Handoff Message Structure
{
"role": "system",
"content": "[Model Handoff Context]\n\nThis session was previously running on {previousModel}.\n\n## Session Goal\n{initialPrompt}\n\n## Conversation Summary\n{generatedSummary}\n\n## Current Working State\n- Active files: {recentlyReadOrEditedFiles}\n- Current task: {currentTodoState}\n- Last user request: {lastUserMessage}\n- Last assistant action: {lastAssistantSummary}\n\n## Key Decisions Made\n{extractedDecisions}\n\n[End Handoff Context]"
}How to Generate It
Option 1: Self-Summarize Before Switch (Recommended)
Before the model switch takes effect, ask the current model to produce its own handoff summary.
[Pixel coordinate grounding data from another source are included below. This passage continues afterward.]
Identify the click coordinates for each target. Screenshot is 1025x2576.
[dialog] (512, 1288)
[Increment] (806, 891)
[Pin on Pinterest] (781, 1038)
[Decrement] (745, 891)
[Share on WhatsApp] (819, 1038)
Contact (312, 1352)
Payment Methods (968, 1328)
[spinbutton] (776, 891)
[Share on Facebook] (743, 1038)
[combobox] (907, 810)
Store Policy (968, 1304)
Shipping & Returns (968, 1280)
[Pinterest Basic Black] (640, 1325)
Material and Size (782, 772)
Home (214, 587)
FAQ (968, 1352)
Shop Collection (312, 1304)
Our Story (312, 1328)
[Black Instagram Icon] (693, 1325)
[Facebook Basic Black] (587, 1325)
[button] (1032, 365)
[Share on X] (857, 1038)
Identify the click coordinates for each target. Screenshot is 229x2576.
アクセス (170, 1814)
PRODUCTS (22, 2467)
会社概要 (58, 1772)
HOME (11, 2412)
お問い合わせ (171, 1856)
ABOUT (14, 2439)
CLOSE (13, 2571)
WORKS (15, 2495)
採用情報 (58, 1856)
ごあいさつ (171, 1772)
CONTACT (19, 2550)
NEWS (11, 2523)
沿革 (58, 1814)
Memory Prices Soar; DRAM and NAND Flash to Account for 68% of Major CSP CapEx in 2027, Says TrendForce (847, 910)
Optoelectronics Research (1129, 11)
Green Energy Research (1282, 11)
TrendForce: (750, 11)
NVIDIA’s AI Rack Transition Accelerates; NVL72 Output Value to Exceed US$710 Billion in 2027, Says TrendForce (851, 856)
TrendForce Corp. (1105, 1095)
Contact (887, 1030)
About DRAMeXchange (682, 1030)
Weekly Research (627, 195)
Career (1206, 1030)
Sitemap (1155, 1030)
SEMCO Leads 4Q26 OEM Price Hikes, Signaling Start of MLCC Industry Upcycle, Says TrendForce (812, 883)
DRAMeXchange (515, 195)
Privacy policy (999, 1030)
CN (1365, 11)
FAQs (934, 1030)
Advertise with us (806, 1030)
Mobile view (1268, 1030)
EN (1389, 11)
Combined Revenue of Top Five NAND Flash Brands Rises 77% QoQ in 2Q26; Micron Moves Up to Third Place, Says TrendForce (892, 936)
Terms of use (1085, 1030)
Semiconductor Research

This is the highest-quality approach because the outgoing model has full context and can distill what matters.
PATCH arrives
→ Agent calls CURRENT model: "Generate a handoff summary for a model transition"
→ Current model returns structured summary
→ Agent stores summary, swaps to new model
→ New model's first call gets: [handoff summary] + [recent conversation tail]
Option 2: Runtime-Constructed Summary (Fallback)
If self-summarization isn't possible (model unresponsive, instant switch needed), the runtime constructs a summary mechanically from available state: initial prompt, last N conversation turns, todo list state, recently modified files, and last user message.
Option 3: Hybrid (Recommended for production)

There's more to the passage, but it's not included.